Phase 1: Building the runway for 50 million tourists
The 50-50 challenge can be overcome by a two-phase strategy, Leechiu says.
The first phase (2026 to 2038) is to “build the runway”—establish world-class benchmarks, catalyze anchor destinations and improve infrastructure like airports, seaports and roads.
The country must also ensure reliable utilities: power, water, waste management and digital access.
He takes a potshot at property owners who disregard waste management and the rules and regulations in their master deed and master plan.
“The hypocrisy involved in enforcing these restrictions is ridiculous. And we have to, for the sake of the planet, for the sake of the country, for the sake of your backyard and my backyard, we have to comply,” he says.
“And we have to build new laws and update the zoning for the country if we are to grow the tourism sector. There is no other way but to grow the tourism sector exponentially,” he says.
Phase 1 includes the development of mature destinations like Bohol, Palawan and Siargao, alongside the rehabilitation of Boracay, Puerto Galera and Taal-Tagaytay areas.
The Tagaytay-Nasugbu-Batangas corridor, he says, can be reimagined as a domestic mass tourism hub.
At the same time, he says Filipinos need to reimagine major cities as tourist hubs (focus areas in culture, business, shopping, nightlife and events) and establish pilot zones for medical tourism, senior care, wellness and education tourism.
One low-hanging fruit that the Philippines has yet to tap, he says, is the LGBTQ+ market, something that Thailand has done extremely well in harnessing.
The yachting market is also something that the archipelago could develop with the right infrastructure, he says.
“Look at the thousands of boats parked in the French Riviera across almost 50 yacht clubs. The biggest reason why the taipans of Hong Kong do not come to the Philippines despite its beauty is because it’s so difficult to come here..and there’s no place to park their super yacht,” he says.
“If you want high spenders, we have to do what it takes to bring them here,” he says.
To attract foreign direct investments (FDI) in tourism, he says the country needs to think about special ownership structures (100 percent foreign ownership of land is not allowed here) as well as government-backed programs.
The first step is to begin reexamining government support programs for tourism-related FDI policies.
Phase 2: Expanding the map
The second phase of Leechiu’s proposed strategy, to be implemented from 2038 to 2050, aims to scale successful models from phase 1, diversify source markets and bring more regions into the tourism economy.
This includes further development of the North Luzon Coastline (from Bataan or Pampanga to Baler, Quezon), the rest of Visayas, as well as Davao and Cagayan de Oro in Mindanao.
After focusing on major cities under phase 1, the next phase is to roll out the successful concepts across the country— catalyze second-tier city capacity and deepen city branding and placemaking across regions.
This also involves the expansion of inter-island connectivity across the archipelago.
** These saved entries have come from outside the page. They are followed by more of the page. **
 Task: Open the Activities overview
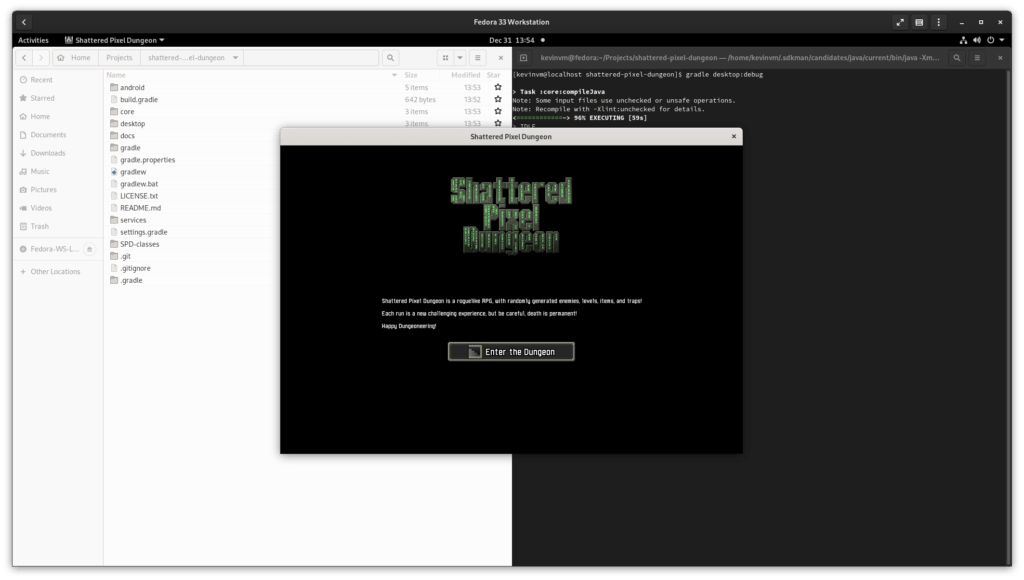[x=33, y=40]
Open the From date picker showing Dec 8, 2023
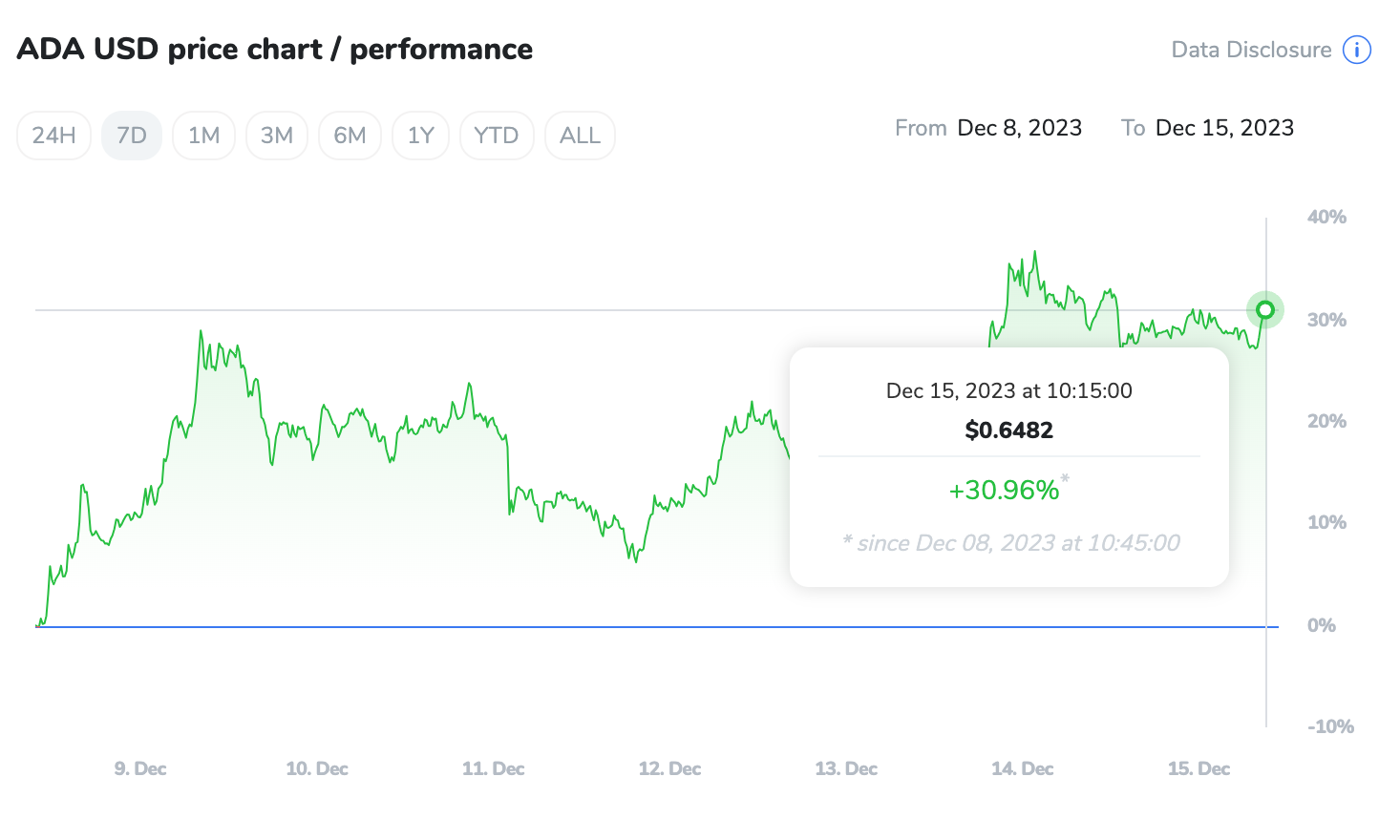Viewport: 1400px width, 840px height. point(1019,127)
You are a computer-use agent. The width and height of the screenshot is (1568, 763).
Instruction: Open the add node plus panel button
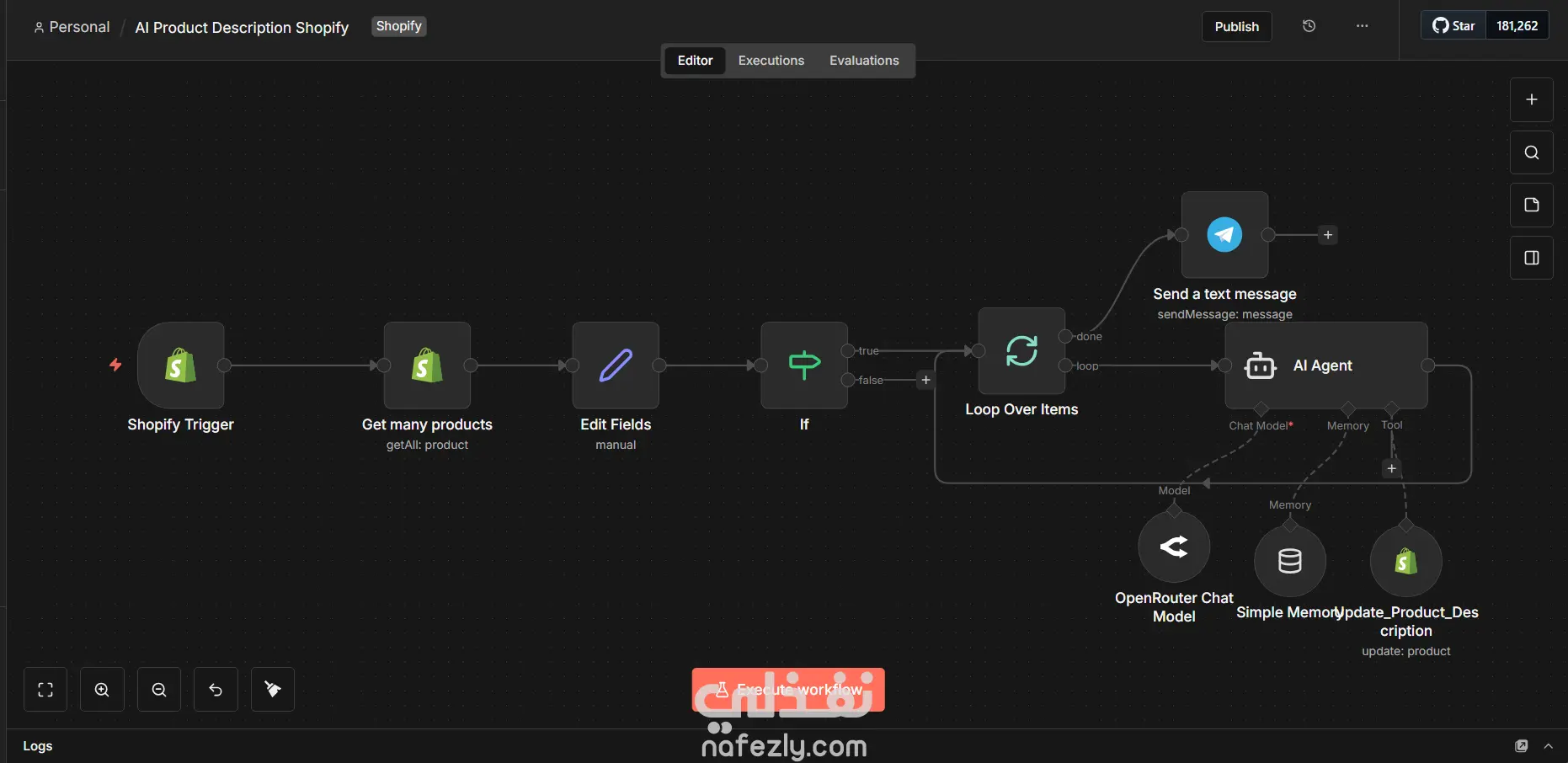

Upgrade secondary gateways and support seamless land-sea-air movement.
On FDI strategy, he says this will be the time to institutionalize globally competitive tourism investment frameworks. It’s the time to introduce bold reforms to align with top FDI destinations.
In terms of governance and policy reforms, this is the time to scale destination management institutions, formalize tourism zoning, sustainability initiatives and fiscal support nationwide.
“We are like fathers of a very large and poor family…In most cases, the parents will say to the eldest of the children, you’re the ones who have the opportunity to go to college. When you get a job, please don’t get married first, send your younger siblings to school,” Leechiu says.
“And that’s what we have to do, I guess, with the country. We have to go and prioritize which ones can be the silver bullet every 10 years. Thailand has Phuket; Indonesia has Bali. We have a number of destinations that could be world-class coveted destinations,” he says.